Passage to read:
○ ○ ○ ○ ○
Suzanne Tylko, a senior engineer with Transport Canada, conducted a crash test in 2010 that concluded the high-back padded seats in school buses are not enough to keep kids safe in the event of a side-impact crash. Those tests results were never released publicly. (CBC)

The Fifth Estate spent several weeks compiling and reviewing numerous studies from across North America prepared by academics and test crash facilities, examining computer modelling and interviewing safety experts and scientists.  

The research showed repeatedly that seatbelts would have prevented numerous serious injuries and deaths in school buses.

In the United States, such findings have already gained widespread acceptance. Safety organizations like the National Transportation Safety Board and the National Safety Council are now unequivocal that seatbelts on school buses save lives and prevent injuries.

In a speech in 2015, the head of the U.S. equivalent of Transport Canada — the National Highway Traffic Safety Administration — put it bluntly.

"There is no question that seatbelts offer improved safety. Seatbelts [on school buses] will save the lives of children who we might otherwise lose in crashes," Mark Rosekind said.

'Tired of the misinformation'

For parents of children who were injured or killed, that recognition had been a long time coming.

"We are tired of the misinformation," Steve Forman, a Texas father whose daughter was badly injured in a fatal 2008 bus accident, told The Fifth Estate.

Brad Brown, left, and Steve Forman fought for a decade to get seat belts installed in buses. Texas is now one of eight states that have mandatory seat belt legislation for school buses. (CBC)

Forman and Brad Brown, another parent who lost his daughter in the same bus crash, have campaigned for years for seatbelts on school buses, coming up against an unexpected opponent — Transport Canada and a promotional video based on its 1984 study.

Forman believes the Transport Canada study was rigged to favour a no-seatbelt agenda from the beginning. "Oh yeah. Absolutely," he said.

The Transport Canada test crash film claimed that a system called compartmentalization — the use of high-backed padded seats — was enough to keep children safe. What's more, it said that lap seatbelts might cause "fatal injuries" and should be kept off school buses.

The promotional film said that slow-motion video and test measurements showed the belted dummies experienced a potential "fatal" whiplash as their heads hit the back of the seat in front of them.

The study was soon quoted in numerous industry and academic papers across North America.

No tests for side-impact crashes and rollovers

Still, a close examination of that study shows that Transport Canada never tested side-impact crashes or rollovers, where most serious injuries and death occur.

Nor were any of the dummies fitted with three-point lap and shoulder belts, already proven to prevent ejection and injuries in cars.

A scathing 1985 review by University of Michigan researchers dismissed the study as "exaggerated" and said that its conclusions were invalid.

Jenny Noble,17, was sitting behind Clark on the school bus that was hit by the gravel truck in rural Alberta 10 years ago. She died instantly after being ejected from the bus. (Submitted by Donna Noble)

Researcher Kathleen Weber wrote that the dummies with lap belts did not experience fatal injuries, as Transport Canada had said. Weber also pointed out that child dummies seen in the film were not hooked up to monitors, meaning no conclusions could be made about their injuries.
○ ○ ○ ○ ○
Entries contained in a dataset
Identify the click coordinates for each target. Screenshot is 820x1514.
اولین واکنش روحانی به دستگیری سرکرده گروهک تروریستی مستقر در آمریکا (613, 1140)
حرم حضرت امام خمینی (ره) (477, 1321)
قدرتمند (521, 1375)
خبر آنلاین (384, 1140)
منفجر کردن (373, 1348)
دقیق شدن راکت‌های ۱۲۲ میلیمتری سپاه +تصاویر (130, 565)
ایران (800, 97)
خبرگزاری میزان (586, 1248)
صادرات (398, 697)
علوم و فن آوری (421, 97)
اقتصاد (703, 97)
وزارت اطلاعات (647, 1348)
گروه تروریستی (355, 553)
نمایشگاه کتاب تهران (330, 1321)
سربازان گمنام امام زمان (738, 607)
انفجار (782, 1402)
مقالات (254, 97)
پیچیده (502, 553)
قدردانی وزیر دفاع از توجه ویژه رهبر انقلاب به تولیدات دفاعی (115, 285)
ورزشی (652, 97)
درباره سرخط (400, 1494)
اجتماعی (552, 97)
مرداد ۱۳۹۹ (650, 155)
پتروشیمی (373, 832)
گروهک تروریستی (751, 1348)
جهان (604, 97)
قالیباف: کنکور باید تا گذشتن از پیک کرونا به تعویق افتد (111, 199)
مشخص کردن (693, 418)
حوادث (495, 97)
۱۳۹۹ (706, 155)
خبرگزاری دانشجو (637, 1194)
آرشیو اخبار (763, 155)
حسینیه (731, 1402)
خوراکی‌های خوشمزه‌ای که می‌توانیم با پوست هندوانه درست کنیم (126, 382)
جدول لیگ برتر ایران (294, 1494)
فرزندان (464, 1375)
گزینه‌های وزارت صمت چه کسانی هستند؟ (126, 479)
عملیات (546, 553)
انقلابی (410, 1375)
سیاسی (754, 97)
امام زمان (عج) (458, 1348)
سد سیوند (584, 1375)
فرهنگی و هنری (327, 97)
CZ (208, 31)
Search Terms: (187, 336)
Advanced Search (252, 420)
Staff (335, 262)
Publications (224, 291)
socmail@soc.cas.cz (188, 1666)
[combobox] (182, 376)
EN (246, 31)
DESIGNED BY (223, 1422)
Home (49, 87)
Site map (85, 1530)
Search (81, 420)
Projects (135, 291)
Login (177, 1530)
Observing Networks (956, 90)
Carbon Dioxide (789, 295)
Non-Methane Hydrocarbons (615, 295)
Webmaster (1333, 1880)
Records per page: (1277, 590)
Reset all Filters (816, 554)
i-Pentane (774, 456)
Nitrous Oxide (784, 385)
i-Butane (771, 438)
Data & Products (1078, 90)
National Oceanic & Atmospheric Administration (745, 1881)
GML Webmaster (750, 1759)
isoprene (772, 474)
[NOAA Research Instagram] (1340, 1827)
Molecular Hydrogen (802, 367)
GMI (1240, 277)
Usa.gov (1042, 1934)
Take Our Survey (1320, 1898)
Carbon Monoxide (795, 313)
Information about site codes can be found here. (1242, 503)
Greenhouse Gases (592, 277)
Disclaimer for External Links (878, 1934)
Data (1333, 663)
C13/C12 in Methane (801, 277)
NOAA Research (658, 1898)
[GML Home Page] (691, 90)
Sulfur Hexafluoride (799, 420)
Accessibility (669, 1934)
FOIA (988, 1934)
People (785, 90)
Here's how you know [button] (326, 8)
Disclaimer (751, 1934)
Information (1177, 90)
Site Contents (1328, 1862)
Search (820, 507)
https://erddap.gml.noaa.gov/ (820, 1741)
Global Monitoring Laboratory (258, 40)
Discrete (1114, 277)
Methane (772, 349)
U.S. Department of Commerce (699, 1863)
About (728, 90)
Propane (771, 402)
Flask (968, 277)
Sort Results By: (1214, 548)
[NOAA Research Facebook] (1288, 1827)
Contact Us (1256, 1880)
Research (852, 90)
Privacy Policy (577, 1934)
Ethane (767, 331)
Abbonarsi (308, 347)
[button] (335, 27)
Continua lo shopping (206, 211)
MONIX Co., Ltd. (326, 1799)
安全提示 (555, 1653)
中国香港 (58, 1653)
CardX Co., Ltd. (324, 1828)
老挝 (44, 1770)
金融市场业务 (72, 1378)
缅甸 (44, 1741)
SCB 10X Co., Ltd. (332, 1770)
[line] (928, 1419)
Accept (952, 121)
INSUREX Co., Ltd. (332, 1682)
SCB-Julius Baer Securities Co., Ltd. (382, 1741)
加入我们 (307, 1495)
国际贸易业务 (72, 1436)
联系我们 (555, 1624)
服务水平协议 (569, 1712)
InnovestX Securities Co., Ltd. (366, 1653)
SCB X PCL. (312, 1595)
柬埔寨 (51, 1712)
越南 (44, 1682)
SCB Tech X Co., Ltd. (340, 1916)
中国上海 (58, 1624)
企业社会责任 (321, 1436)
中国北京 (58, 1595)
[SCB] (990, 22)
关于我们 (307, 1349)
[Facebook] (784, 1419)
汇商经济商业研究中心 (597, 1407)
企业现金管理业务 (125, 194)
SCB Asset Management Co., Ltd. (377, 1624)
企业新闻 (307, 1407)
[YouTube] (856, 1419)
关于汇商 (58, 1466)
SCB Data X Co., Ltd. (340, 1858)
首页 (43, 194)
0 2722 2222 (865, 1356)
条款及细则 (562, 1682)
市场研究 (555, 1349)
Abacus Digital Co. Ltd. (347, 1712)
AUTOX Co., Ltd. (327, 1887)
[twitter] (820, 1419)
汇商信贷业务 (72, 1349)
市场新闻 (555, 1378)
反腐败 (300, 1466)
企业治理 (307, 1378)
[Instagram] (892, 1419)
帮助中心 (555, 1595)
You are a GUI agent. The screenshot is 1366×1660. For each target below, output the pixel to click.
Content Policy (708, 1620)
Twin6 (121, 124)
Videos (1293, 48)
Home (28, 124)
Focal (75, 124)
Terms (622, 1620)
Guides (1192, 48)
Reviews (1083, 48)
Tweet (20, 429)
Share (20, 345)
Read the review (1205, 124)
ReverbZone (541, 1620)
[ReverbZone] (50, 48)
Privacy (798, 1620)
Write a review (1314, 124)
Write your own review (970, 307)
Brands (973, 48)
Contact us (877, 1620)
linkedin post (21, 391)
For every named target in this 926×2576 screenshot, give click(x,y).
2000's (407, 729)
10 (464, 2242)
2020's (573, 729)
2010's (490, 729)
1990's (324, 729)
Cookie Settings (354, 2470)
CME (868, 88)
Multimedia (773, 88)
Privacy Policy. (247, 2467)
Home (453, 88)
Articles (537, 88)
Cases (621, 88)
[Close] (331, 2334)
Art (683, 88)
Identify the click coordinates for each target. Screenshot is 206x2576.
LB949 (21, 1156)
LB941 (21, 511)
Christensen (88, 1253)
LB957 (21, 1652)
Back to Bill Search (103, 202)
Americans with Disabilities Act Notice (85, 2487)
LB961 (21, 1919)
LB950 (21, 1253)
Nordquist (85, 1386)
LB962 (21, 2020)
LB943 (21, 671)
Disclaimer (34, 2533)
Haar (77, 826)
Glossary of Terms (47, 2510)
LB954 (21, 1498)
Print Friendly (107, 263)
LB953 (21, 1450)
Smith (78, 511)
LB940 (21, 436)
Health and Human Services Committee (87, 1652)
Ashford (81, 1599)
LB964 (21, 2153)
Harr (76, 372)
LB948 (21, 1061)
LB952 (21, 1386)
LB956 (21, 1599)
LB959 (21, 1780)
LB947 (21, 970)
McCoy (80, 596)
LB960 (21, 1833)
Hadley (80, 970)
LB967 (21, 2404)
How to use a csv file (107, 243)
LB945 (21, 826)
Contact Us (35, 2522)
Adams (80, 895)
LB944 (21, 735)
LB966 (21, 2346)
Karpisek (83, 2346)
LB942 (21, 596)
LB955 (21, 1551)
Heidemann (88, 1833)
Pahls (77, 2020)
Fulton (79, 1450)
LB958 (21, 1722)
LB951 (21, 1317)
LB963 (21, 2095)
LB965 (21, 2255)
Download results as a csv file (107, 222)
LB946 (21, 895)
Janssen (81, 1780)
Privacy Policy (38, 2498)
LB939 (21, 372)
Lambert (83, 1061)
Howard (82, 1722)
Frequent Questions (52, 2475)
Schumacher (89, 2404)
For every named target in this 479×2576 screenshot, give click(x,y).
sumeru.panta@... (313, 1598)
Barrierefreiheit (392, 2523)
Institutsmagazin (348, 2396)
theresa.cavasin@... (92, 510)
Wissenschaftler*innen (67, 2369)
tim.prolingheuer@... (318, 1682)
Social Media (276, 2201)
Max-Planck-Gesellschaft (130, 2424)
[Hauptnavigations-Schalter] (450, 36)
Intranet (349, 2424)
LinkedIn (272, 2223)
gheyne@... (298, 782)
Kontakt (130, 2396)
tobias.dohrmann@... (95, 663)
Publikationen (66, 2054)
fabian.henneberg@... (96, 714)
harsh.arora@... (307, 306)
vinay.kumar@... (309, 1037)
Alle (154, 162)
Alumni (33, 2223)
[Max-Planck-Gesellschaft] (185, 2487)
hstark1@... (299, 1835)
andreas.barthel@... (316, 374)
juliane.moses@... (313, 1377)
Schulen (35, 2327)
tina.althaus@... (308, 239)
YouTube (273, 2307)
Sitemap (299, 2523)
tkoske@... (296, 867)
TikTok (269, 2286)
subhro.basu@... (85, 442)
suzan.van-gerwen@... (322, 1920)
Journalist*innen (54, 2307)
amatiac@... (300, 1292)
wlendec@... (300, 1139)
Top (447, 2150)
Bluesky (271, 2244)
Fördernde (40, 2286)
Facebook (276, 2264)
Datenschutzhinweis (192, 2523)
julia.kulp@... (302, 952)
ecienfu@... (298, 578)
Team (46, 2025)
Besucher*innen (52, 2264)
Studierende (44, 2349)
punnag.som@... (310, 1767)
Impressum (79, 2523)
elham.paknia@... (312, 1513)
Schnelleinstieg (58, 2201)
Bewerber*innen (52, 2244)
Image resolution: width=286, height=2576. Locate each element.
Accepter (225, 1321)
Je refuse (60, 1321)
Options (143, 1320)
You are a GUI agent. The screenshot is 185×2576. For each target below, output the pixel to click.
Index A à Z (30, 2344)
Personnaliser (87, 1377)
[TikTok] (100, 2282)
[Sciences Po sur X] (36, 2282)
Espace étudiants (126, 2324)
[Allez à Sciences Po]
○ ○ ○ ○ ○
Aim: From the article on school bus seatbelts, copy the text from "The Fifth Estate spent" up to and including "put it bluntly.".

The reply:
The Fifth Estate spent several weeks compiling and reviewing numerous studies from across North America prepared by academics and test crash facilities, examining computer modelling and interviewing safety experts and scientists.  

The research showed repeatedly that seatbelts would have prevented numerous serious injuries and deaths in school buses.

In the United States, such findings have already gained widespread acceptance. Safety organizations like the National Transportation Safety Board and the National Safety Council are now unequivocal that seatbelts on school buses save lives and prevent injuries.

In a speech in 2015, the head of the U.S. equivalent of Transport Canada — the National Highway Traffic Safety Administration — put it bluntly.